• Exercise prompt:
For the data below, retype word for word the lines from the one containing "Instruction: Open О нас page" through the one containing "Given: Move selection down with Bajar"; drop the pictures.

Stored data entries
BEGIN
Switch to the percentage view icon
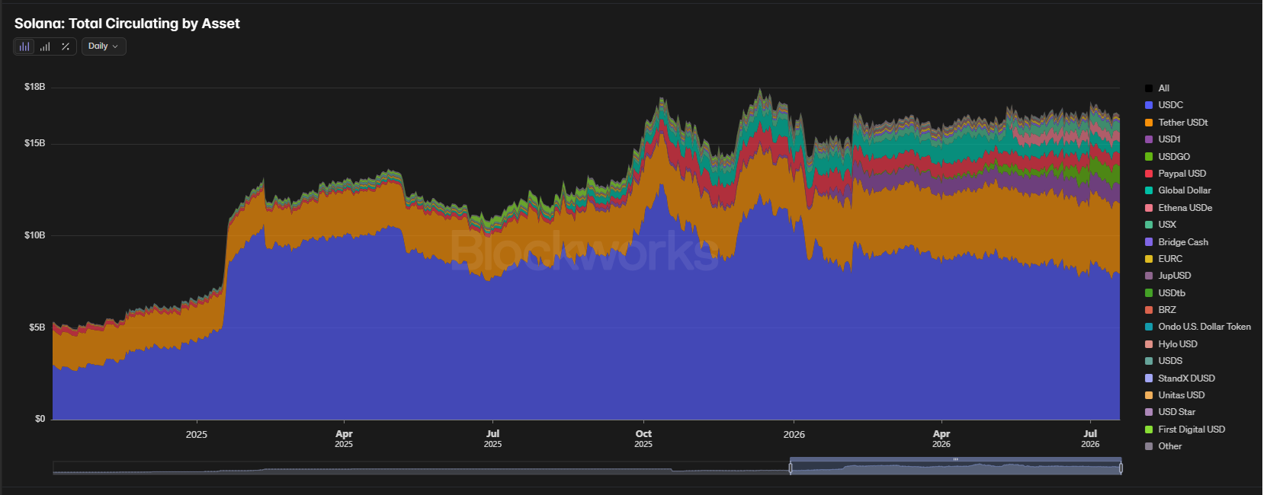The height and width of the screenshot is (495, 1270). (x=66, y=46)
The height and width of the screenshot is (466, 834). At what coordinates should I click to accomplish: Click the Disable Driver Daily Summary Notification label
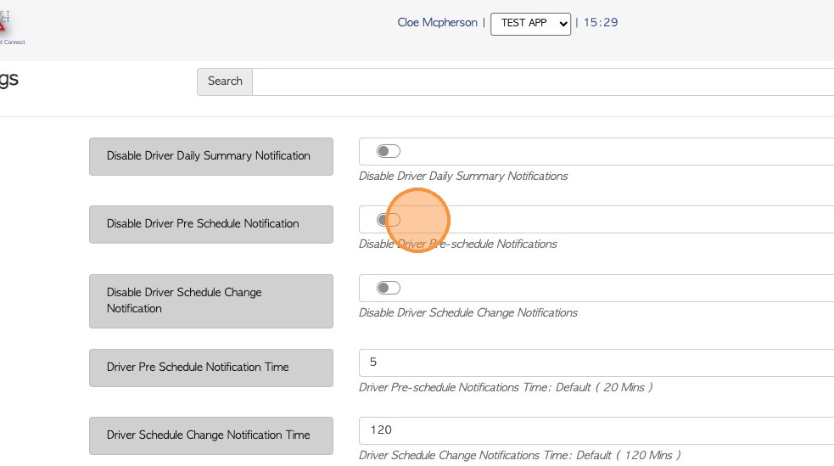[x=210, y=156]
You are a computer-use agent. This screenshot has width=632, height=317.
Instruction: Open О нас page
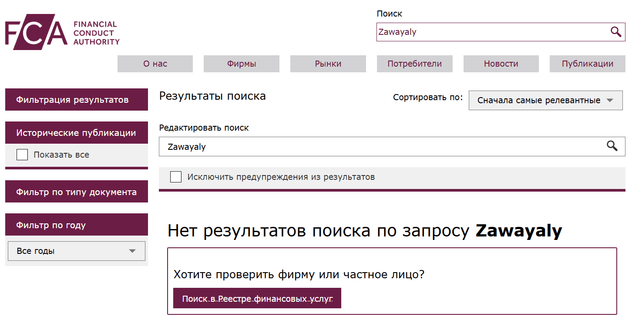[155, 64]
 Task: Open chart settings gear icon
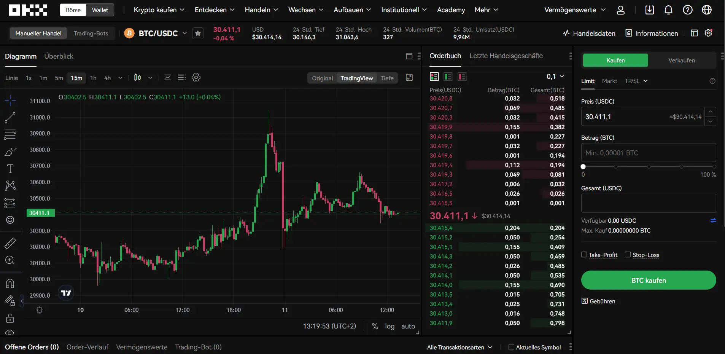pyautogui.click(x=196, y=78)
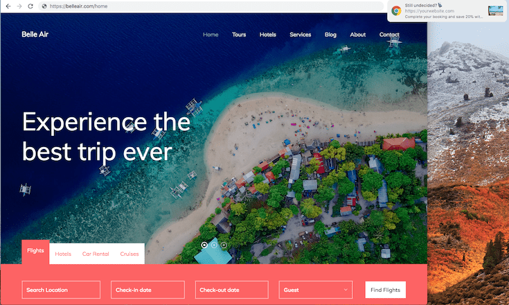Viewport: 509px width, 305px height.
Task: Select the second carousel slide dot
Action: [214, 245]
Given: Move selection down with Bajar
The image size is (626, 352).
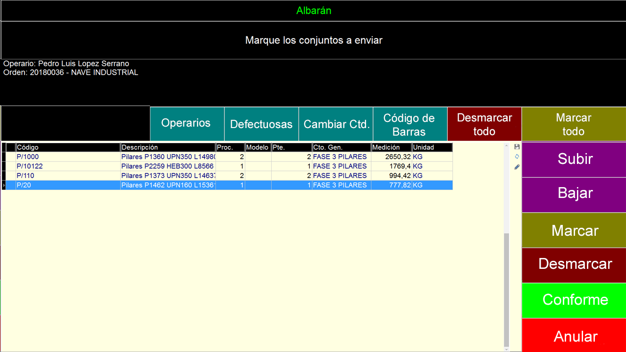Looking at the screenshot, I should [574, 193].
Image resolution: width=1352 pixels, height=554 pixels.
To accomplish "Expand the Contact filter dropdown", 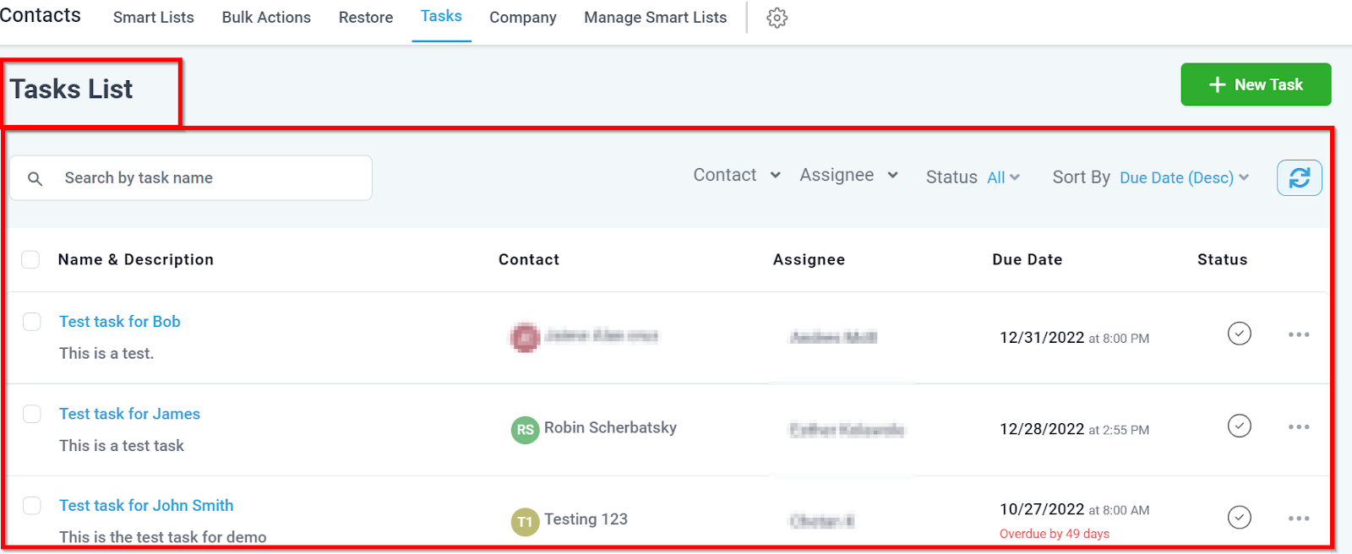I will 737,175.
END
• Expected output:
Instruction: Open О нас page
[155, 64]
 Task: Open chart settings gear icon
pyautogui.click(x=196, y=78)
Viewport: 509px width, 305px height.
Task: Select the second carousel slide dot
Action: [214, 245]
Given: Move selection down with Bajar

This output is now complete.